Augustine of Hippo (354-430)
The Middle East and North Africa are just about as Islamic as you can get.
It was there that Islam was born, where its expansion began, and where its greatest strongholds remain.
Christian missionaries boldly venture out to these lands, hoping to bring the Gospel to the people there. But what many in the Church don’t realize is that this area is not only the birthplace of Islam but Christianity, too.
The Muslim World Before Islam
In Acts 2, the Church is born there in Jerusalem, and in attendance are people from all across the Middle East and North Africa.
Just a few chapters later, in Acts 9, the Apostle Paul’s famous conversion occurs on his way to Damascus, the capital of modern-day Syria. And after converting, Paul eagerly brings the Gospel to the people there.
Furthermore, Acts 11:19-20 tells us of Libyan Christians (North Africans) taking the Gospel to Greeks (Europeans)!
Centuries before the Church flourished in Germany, Switzerland, or England, it was taking the Middle East and North Africa by storm.

Egypt was one of the few countries Jesus actually visited (Matthew 2:13-15).
Church history supports this.
The 4th-century Egyptian bishop Athanasius of Alexandria was vital in defending the Trinity when the heresy of Arianism was exploding in popularity.
Palestine provided us with Eusebius of Caesarea, whose Ecclesiastical History is our primary source for Early Church history (beyond the New Testament that is).
And then there’s Augustine of Hippo, perhaps the most famous theologian in Western Christianity.

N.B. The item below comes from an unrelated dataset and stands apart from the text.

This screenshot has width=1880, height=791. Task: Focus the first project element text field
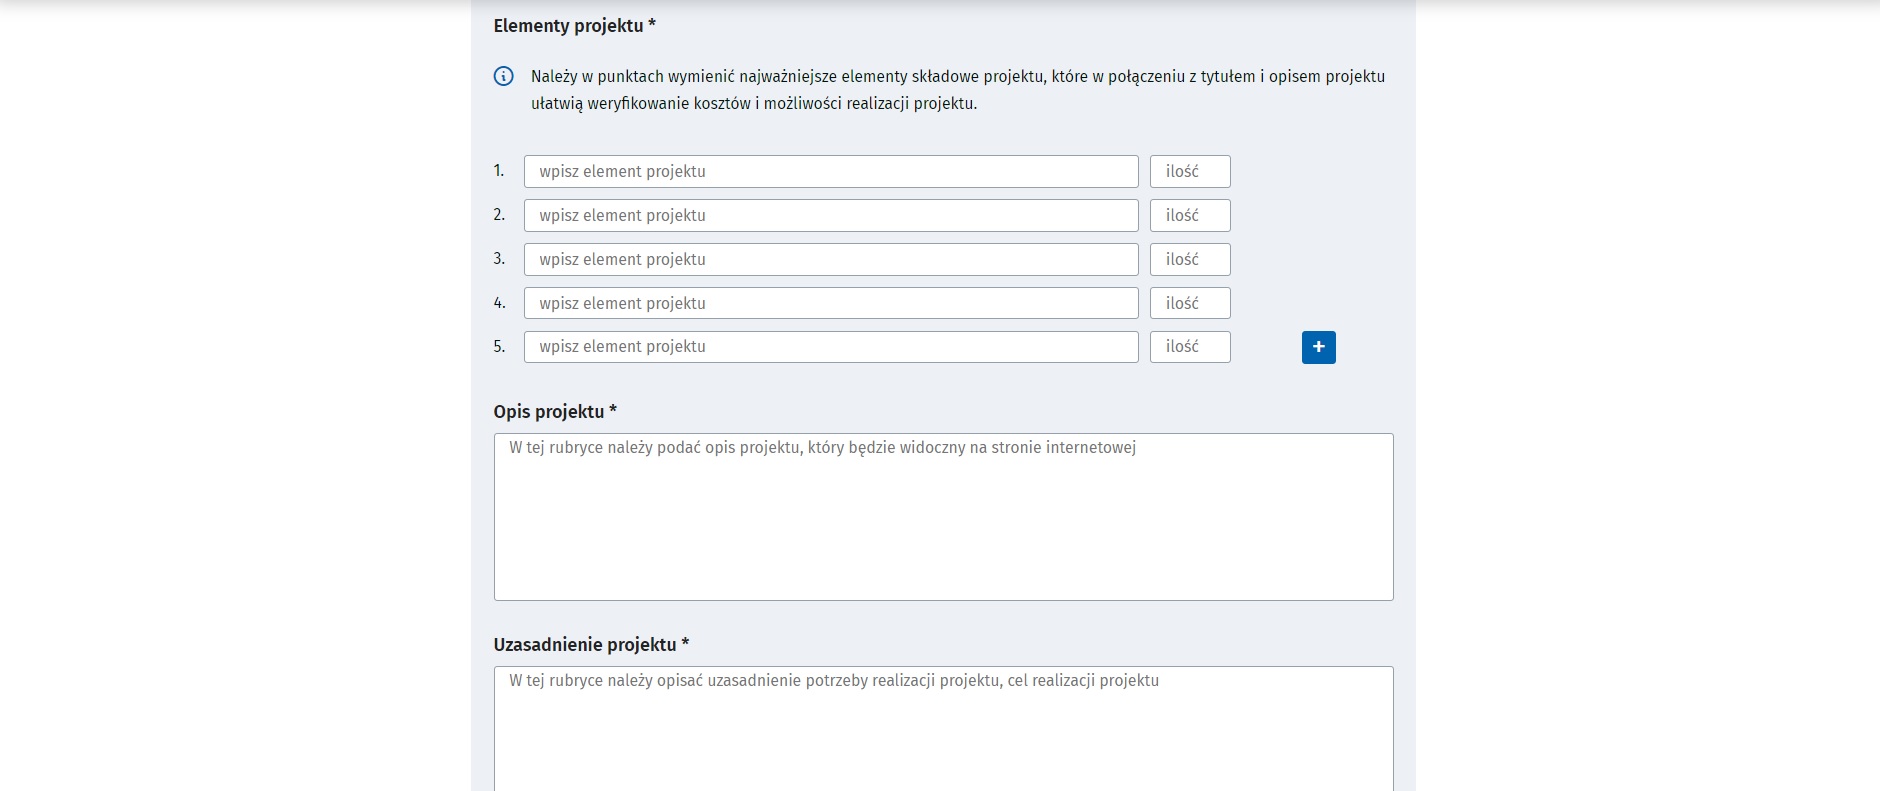831,171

His influence can be found from the high halls of Catholicism to the pulpits of humble Baptist chapels. And where did he come from?
Algeria, North Africa.
Christian Heritage
So what does this mean?
For starters, it is a bit tragic.
This region with strong Gospel roots has long since fallen from its prominent place in Church history.
But this doesn’t mean that, presently, the Church has no presence there whatsoever.
Faithful, historic Christian communities persist all across the Middle East and North Africa.

Arabic Christians in Ramallah, Palestine.
But they are being threatened.
Persecution, unrest, mass emigration, all these and more are causing churches here to shrink.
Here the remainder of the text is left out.